Bosch había tenido los suficientes encuentros con asuntos internos para saber que las cosas se estaban llevando de otro modo en esa ocasión. El simple hecho de que Irving, el segundo hombre en el escalafón del departamento, estuviera con ellos era indicativo de la gravedad de su situación. Supuso que se trataba de algo más que del descubrimiento de su investigación privada. Si sólo se hubiera tratado de eso, Irving no estaría allí. Había algo que estaba terriblemente mal.
– Muy bien -dijo Bosch-. ¿Quién ha muerto?
Los cuatro lo miraron con caras impertérritas, confirmando que de hecho alguien había muerto. Bosch sintió que el pecho se le cerraba y por primera vez se empezó a asustar. Por su mente pasaron los nombres y las caras de la gente a la que había involucrado.
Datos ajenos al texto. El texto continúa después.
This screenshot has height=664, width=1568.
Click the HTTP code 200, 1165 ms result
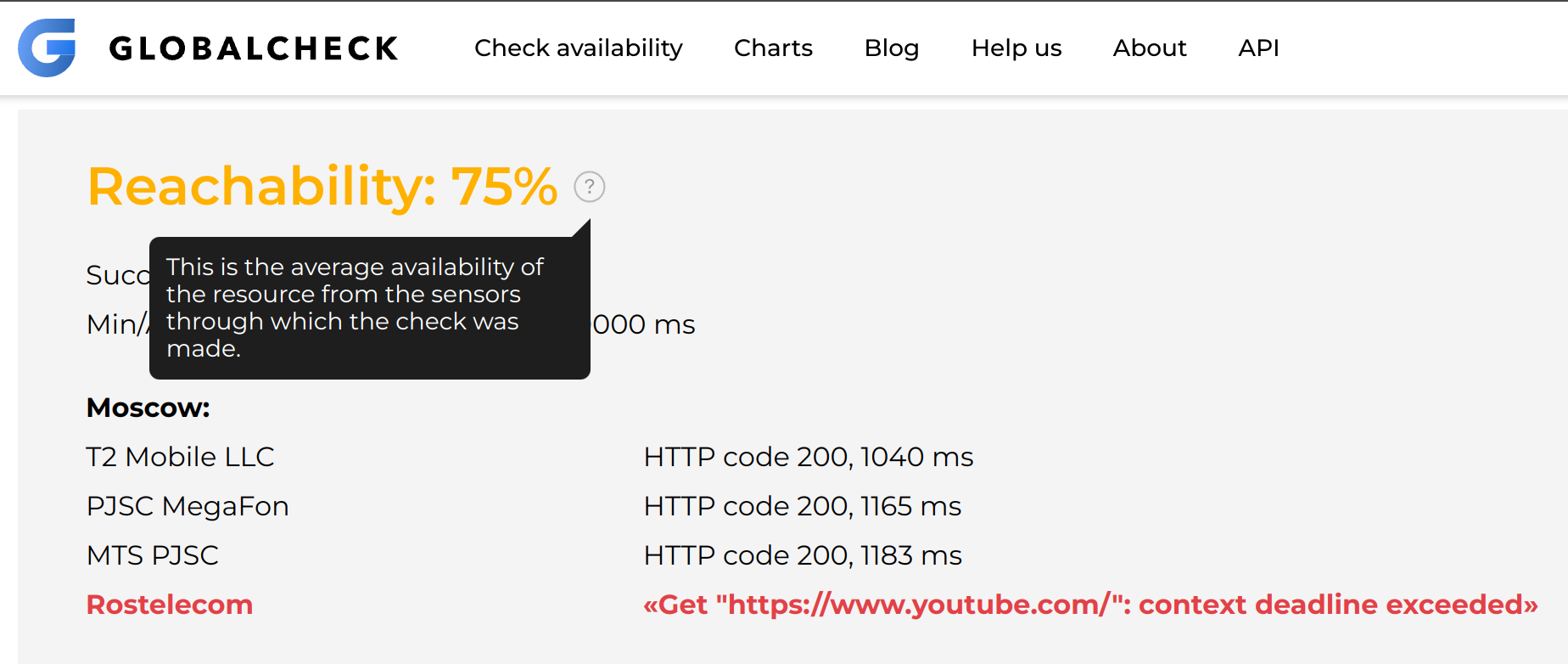click(x=803, y=506)
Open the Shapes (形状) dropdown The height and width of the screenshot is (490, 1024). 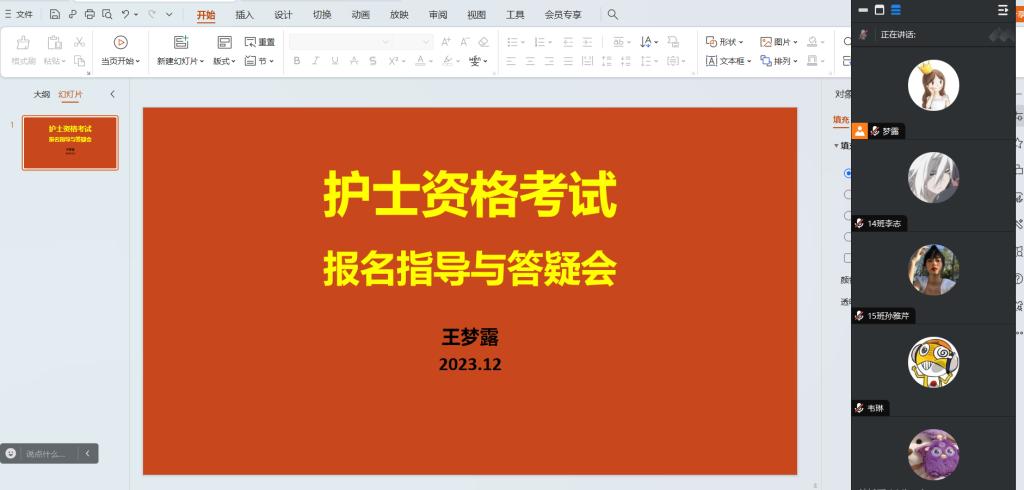[725, 42]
Meredith Roman, Jake McKittrick, Keisha Russell, las dos mujeres de Las Vegas. ¿Quién más? ¿Jazz? ¿Podía haberla puesto en algún peligro? Entonces lo entendió. Keisha Russell. Probablemente la periodista había hecho lo que él le había advertido que no hiciera. Había acudido a Conklin o a Mittel y les había hecho preguntas sobre el viejo artículo que había sacado para Bosch. Había entrado a ciegas y estaba muerta a causa de su error.